These days my morning book is Rebecca Solnit’s Wanderlust: A History of Walking. It’s a particularly appropriate book for me, since I do a lot of walking.
My neighbors frequently comment on my walking, though most of what I do is walk around the neighborhood or to some stores. It’s not exciting most of the time, though I do see little things in people’s yards – there’s someone on Emerald making miniature houses and putting them at the edge of their yard. They even have addresses.
My walking is a combination of exercise and mind-clearing and errand-running, but it is an important part of my life. There are days when getting my steps in is my biggest accomplishment.
Walking and reading about walking demonstrate one of the biggest flaws in the large language models and other machine learning software that’s being marketed as “AI”: it can’t walk. All it “knows” about walking comes from ingesting books like Solnit’s, which means it can probably associate walking with pilgrimages and Wordsworth and desert hikes.

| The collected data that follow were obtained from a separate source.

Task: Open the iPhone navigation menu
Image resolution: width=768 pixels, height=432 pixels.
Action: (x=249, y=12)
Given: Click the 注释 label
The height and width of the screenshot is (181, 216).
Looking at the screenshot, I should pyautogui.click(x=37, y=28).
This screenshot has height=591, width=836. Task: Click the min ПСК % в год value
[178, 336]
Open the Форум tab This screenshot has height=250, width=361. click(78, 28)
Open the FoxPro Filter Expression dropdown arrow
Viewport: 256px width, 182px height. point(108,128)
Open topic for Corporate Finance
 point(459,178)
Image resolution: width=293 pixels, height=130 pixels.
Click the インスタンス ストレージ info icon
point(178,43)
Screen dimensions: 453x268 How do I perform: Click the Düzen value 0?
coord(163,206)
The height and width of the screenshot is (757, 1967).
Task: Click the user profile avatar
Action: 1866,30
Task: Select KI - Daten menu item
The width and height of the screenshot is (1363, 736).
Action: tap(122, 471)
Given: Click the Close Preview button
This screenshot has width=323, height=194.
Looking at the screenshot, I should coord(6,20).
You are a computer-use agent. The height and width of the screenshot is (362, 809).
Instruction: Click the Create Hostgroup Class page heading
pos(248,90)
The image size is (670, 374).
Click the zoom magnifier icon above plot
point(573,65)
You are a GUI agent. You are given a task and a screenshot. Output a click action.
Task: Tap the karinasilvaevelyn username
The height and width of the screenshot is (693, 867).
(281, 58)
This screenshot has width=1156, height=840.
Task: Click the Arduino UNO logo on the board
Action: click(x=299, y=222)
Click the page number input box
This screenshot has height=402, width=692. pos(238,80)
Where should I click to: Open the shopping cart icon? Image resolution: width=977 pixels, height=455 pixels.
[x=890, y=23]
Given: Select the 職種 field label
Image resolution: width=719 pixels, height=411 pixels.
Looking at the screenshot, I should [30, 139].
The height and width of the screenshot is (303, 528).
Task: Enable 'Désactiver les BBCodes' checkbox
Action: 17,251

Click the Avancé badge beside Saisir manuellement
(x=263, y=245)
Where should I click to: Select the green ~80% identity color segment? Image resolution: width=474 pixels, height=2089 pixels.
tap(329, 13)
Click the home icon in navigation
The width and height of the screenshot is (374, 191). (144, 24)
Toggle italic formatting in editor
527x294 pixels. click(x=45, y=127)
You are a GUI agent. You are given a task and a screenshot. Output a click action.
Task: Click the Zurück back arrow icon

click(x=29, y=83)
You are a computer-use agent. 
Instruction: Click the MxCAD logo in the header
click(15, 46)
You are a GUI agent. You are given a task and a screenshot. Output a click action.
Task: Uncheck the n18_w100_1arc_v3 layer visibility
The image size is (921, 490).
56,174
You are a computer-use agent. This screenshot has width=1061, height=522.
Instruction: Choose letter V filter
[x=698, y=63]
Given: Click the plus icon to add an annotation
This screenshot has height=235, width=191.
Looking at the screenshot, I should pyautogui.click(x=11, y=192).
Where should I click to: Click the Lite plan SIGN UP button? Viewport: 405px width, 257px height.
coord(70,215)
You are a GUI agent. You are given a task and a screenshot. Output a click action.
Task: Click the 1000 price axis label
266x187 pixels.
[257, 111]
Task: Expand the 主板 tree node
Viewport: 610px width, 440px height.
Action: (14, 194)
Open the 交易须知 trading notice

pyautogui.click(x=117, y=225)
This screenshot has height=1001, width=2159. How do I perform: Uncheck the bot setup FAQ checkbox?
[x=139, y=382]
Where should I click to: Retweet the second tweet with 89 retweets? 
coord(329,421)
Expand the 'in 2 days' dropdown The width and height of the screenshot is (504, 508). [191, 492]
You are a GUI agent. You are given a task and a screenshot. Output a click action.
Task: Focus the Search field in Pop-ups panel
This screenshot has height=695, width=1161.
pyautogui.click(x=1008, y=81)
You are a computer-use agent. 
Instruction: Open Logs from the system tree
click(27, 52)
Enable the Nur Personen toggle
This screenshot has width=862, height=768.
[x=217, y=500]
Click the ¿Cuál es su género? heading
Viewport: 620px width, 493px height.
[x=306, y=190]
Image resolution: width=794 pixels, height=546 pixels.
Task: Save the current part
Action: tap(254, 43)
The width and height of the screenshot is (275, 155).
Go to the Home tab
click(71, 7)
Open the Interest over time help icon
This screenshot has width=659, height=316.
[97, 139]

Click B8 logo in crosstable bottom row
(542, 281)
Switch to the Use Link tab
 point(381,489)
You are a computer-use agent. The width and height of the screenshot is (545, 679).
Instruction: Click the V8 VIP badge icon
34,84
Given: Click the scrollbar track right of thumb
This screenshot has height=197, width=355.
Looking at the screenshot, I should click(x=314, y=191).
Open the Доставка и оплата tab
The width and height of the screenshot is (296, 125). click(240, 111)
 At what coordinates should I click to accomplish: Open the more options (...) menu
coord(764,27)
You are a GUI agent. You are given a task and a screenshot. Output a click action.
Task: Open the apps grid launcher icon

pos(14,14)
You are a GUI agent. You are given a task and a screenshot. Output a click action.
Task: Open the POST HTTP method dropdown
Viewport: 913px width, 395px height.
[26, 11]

But it has no idea what any of that actually means. I can read about Solnit joining a pilgrimage in northern New Mexico and think about that region – which I’ve visited – and what it feels like if you don’t have the right shoes for a hike.
And I can also follow her sidetrack about the man who has painted the stations of the cross on his old Cadilac and go off on a tangent in my mind about low riders and guys with well-kept old cars who play booming music and the boys I went to high school with who souped up ‘57 Chevys and cruised around the drive-in.
In one section discussing promenades in Mexico and other Spanish-influenced places, she connects the walking version with car cruising, because walking begats other things, even if people like me do a lot of walking because we are so damn tired of car culture.
“AI” gets none of that, because it can’t walk and it can’t smell and it can’t see and it can’t hear and it can’t touch and actually it can’t even read; it just sorts words and images.
It may be useful for some things – though not enough things to be worth all the money being thrown at it – but it is never going to be an intelligence. Continue reading “Walking and “AI””…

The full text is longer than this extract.